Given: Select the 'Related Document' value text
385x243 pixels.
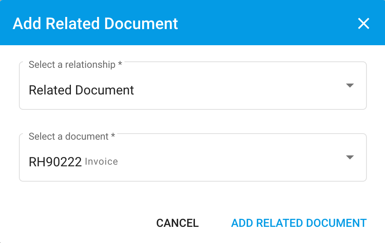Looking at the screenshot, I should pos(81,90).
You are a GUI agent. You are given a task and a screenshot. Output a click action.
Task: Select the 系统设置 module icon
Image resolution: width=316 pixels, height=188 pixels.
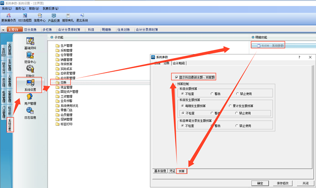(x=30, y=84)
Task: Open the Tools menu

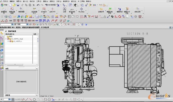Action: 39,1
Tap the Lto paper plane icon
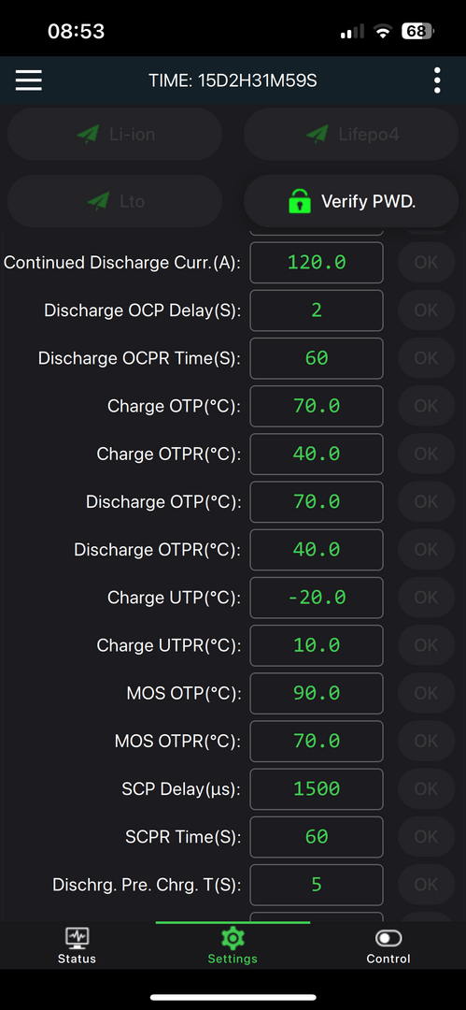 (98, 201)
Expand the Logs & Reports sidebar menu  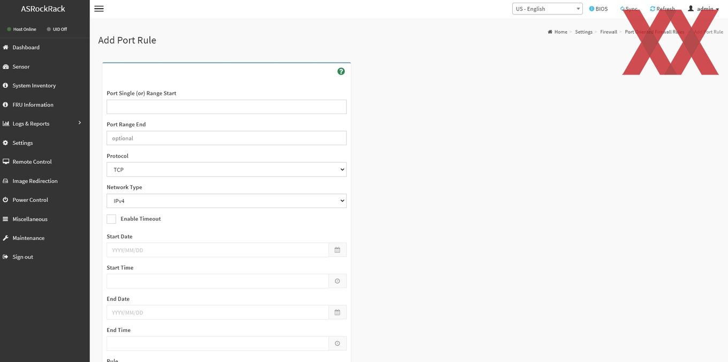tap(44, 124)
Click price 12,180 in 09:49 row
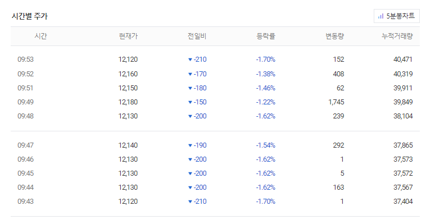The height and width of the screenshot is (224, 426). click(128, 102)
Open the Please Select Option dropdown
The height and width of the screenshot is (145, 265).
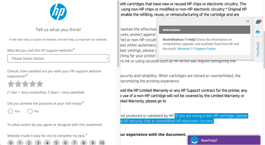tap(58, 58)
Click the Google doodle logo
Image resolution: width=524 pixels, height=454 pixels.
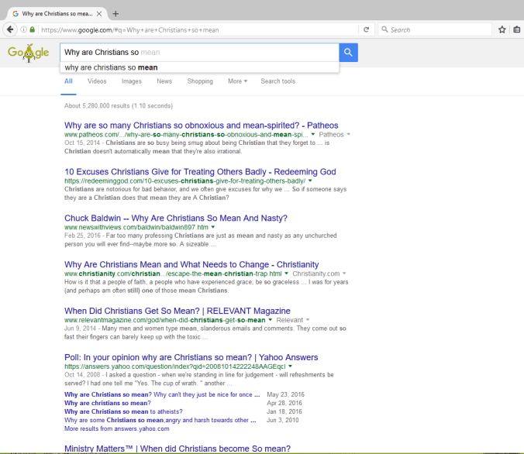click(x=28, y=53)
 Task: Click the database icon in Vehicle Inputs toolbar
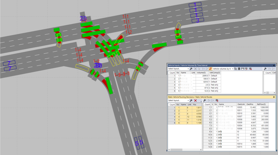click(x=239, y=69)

> Your task
List each line of the listing above that contains the word "Open".

> Solution to the problem
Task: Open the Tools menu
Open the Please Select Option dropdown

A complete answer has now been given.